REVIEW: Man Outside History

Man outside Histroy

A Man Outside History
Poems by Naseer Ahmed Nasir
Review by Kamran Awan

A Man Outside History
Paperback: 173 pages
Publisher: Lifi Publications, New Delhi, ( 2014)
Language: English
Poems English translationCopyright: Bina Biswas
ISBN: 978-93-82536-67-3


A Man Outside History… as the title suggests, Naseer Ahmed Nasir’s poems are not confined to the boundaries of a specific era, geographical location or even the deep void that exists beyond our planet Earth as well as deep inside every sensitive person’s heart. Naseer Ahmed Nasir masterly crafts the notions of Metaphysics, time warp, metamorphism (of human beings), Sufism and much more through the annals of history, not only bygone but what is yet to come, which I believe he does so effortlessly as every single poem and every single line seems to be originating from a divine source almost… that is, a man’s heart that is pure and holds the secrets of eons and what is in between Earth and after Earth… from the epochs of distant Alien invasion in the distant future, to the times of Neanderthals in the forgotten past to the maddening era of industrial and technological development, with the fear, that the man might start progression in a reverse order from this point in time.

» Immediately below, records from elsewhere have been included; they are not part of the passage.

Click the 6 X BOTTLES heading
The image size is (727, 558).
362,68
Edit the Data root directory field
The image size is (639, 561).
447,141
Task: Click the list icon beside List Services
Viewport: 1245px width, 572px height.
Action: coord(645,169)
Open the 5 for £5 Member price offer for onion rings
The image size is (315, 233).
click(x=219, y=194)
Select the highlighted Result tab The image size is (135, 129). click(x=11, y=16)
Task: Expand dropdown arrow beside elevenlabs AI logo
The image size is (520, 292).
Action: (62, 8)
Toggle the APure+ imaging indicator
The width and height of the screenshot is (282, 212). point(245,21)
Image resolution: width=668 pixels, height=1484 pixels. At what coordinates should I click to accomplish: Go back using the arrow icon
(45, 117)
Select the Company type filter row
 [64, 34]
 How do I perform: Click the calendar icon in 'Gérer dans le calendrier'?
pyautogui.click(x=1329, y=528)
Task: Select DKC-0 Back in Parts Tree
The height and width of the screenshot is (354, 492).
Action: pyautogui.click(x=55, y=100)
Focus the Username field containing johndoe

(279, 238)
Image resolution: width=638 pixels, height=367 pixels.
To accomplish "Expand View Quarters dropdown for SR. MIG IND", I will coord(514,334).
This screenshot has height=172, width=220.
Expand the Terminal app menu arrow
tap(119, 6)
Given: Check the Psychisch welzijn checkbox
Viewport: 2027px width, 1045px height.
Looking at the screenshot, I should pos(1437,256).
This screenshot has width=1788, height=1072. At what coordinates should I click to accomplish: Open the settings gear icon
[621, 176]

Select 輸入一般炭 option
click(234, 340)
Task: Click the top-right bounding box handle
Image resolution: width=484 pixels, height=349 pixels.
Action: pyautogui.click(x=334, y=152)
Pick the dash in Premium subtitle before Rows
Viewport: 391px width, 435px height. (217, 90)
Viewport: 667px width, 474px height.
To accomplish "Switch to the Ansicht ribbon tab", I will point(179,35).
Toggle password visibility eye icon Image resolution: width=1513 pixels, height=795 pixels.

Saying what is brewing inside in a few lines is another art in which Naseer Ahmed Nasir is seen standing tall in the modern era of Urdu poetry. In a concise rhyme and rhythm, “A Life-consuming song to the Conqueror Enemy”, Naseer Ahmed Nasir depicts the gloom, the despair so candidly that it not only takes you back to medieval ages in an instance with rampant Golden and Ilkhanate Hordes all around, but anyone with unfulfilled desires in his heart and the dreams yet to be seen can relate his own predicaments with this elegy.

Here some flowers are mine,
Write them on the trees!
Here some dreams are mine,
Write them on the wall!
Here some songs are mine,
Write them on the swords!
Here some people are mine,
Write them too on the gallows!!!

In the beautiful ballad of a love lost, “Lighthouse”, Naseer Ahmed Nasir transforms the disillusioned lover into a lighthouse, standing on the shores since ages, awaiting his love. The agony of forced parting, the doomed high seas voyage of unwilling slaves, the helplessness, all have been beautifully entwined like a Greek odyssey,

Tell me, O the sacred name of redemption
I’ll perform the rituals of departing
Amidst the long rows of stony pillars
I will meet her; and
holding her in my arms
will commend all the odysseys
of land to her
just for kiss!

In another poem, “A Faraway Village”, Naseer Ahmed Nasir weaves the imagery of a far off village of his childhood and the nostalgic pain, one  feels, who is still simple and pure at heart despite having lived in big cities for decades, for the distant days spent in that village. One almost feels like crying reading the following lines, because it beautifully narrates the story of every one of us and the longing to relive those bygone golden moments of our life,

The lisping words
that fell from my lips once
are still alive
on the aged, bowed staircase that’s
breathing its last
in the long abandoned house
like a rapier tucked into
the breast of silence

Having said that, it is needless to say that to translate poetry of this magnitude and sphere, the poet and the translator, both need to be on same wavelength of thought and imagination, otherwise, it is feared that the reader might get astray reading and may eventually lose interest, thus resulting in full stop on his own thought process, which is not the case with this anthology. Not to praise the translations par-excellence done by Bina Biswas would be a great injustice. She has maintained the originality in most of the translations that is hallmark of her scholarly works.

To sum up, it would not be out of order to state that Naseer Ahmed Nasir’s poetry is truly universal, or as I mentioned earlier, even cosmic in its premise. I can safely say, Naseer Ahmed Nasir has taken the Urdu poem to new heights and vistas never seen before in Pakistani Urdu poem. The vast panorama that his poetry covers include but not limited to the topics, from mundane life to philosophical deliberations, from love to desertion, from life to death, from war to peace, from atomic catastrophe to environmental disasters, from history to economy and what not, and the English translation of his poems has helped incite the interest of a much wider readership as is evident from the global acclaim pouring in on this compilation.

On a personal note, Naseer Ahmed Nasir’s work gives me a much needed catalyst and impetus to break the boundaries of time, space and history and by translating more of Naseer Ahmed Nasir’s poetry, I hope to be following the path of, the Man inside the history, actually.